- EXERCISE PROMPT: With the pictures left out, reproduce exactly the lines from the one containing "This screenshot has width=770, height=641." through the final line of the entries.
DATA FOR REVIEW START
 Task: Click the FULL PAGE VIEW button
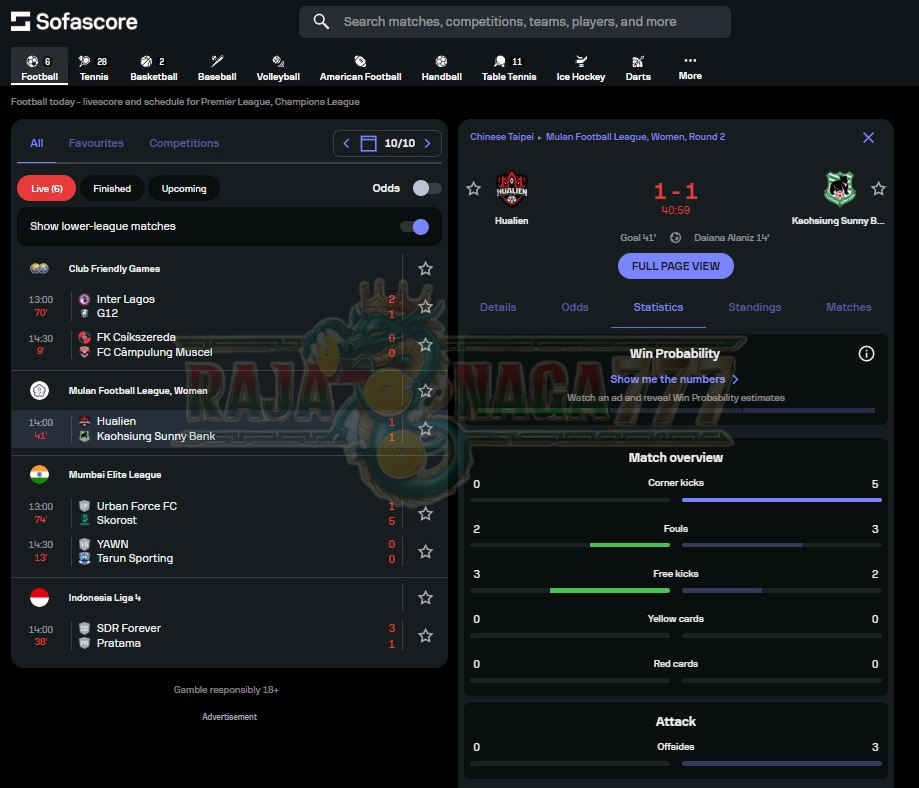pos(676,266)
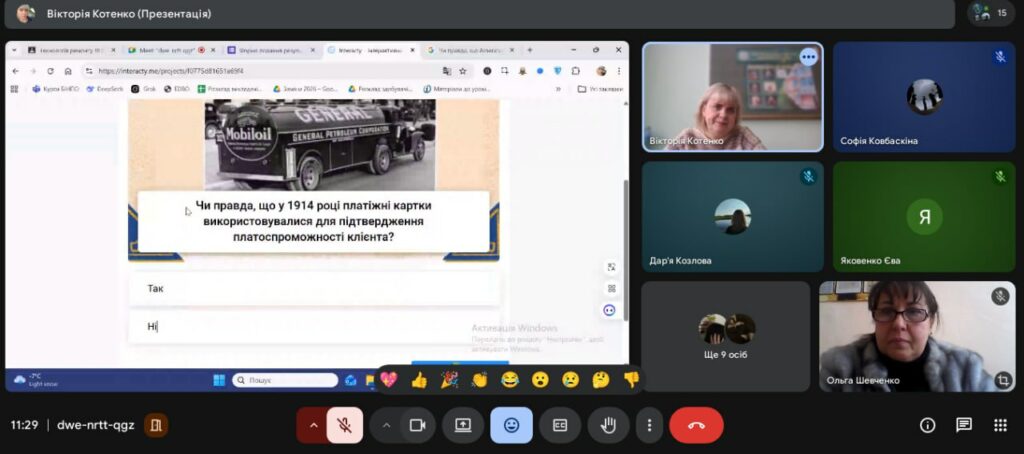Open the "Ще 9 осіб" tile
1024x454 pixels.
click(x=725, y=336)
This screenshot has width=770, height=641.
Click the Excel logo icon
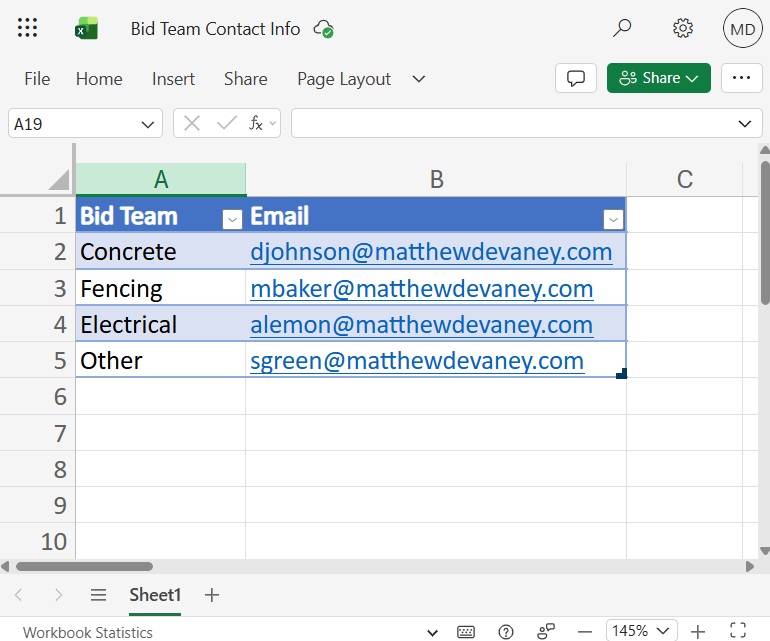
DATA FOR REVIEW END
- RESPONSE AREA:
This screenshot has width=770, height=641.
Click the Excel logo icon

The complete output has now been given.